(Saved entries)
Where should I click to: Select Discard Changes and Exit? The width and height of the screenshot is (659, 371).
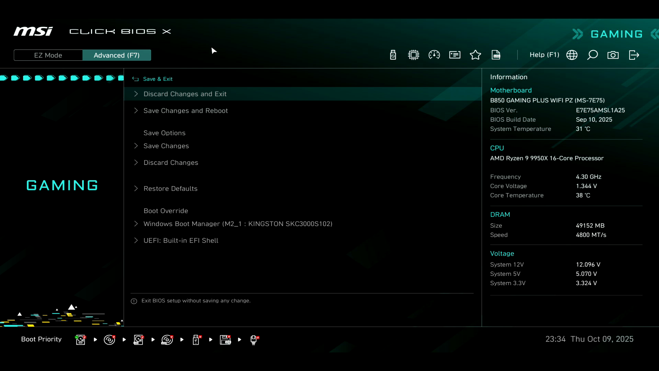(185, 94)
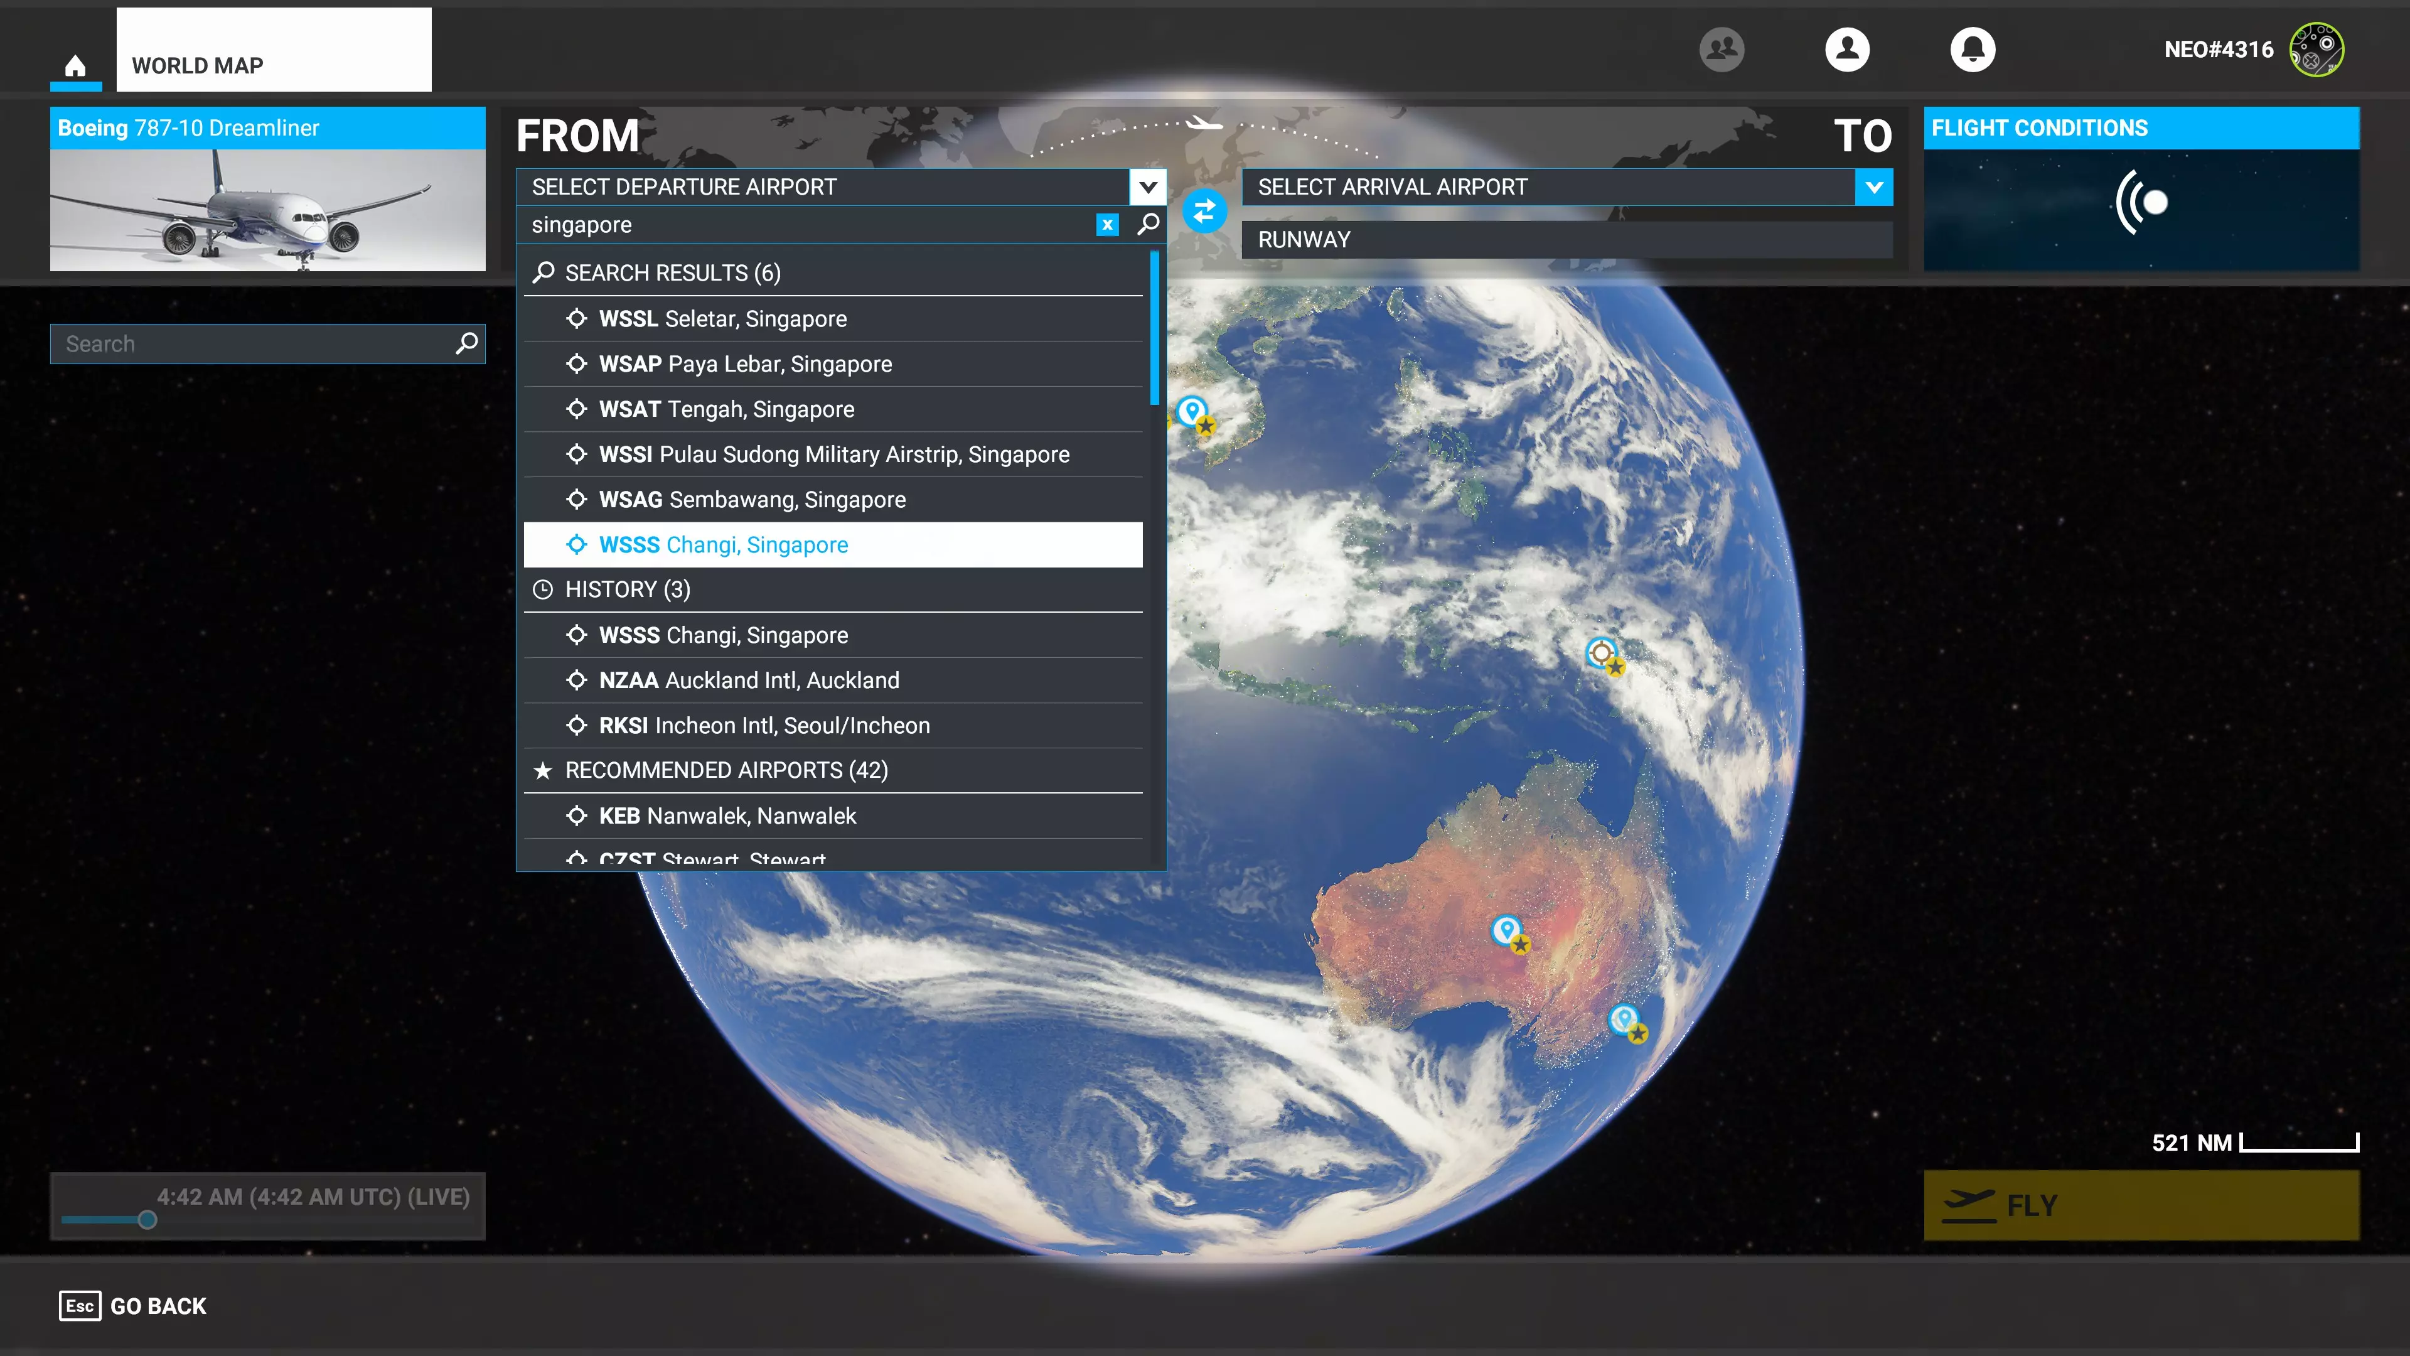Click the left panel Search field
This screenshot has height=1356, width=2410.
pyautogui.click(x=253, y=344)
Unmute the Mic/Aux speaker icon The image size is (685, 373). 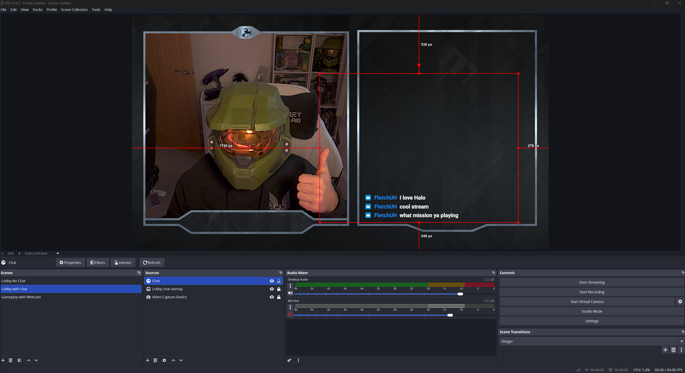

What this task involves: Word for word, write out each line of the records, but leave the pictures behind.

Written solution:
Where should I click to: Select Discard Changes and Exit? The width and height of the screenshot is (659, 371).
(185, 94)
Click the left panel Search field
This screenshot has height=1356, width=2410.
pyautogui.click(x=253, y=344)
Unmute the Mic/Aux speaker icon The image size is (685, 373). 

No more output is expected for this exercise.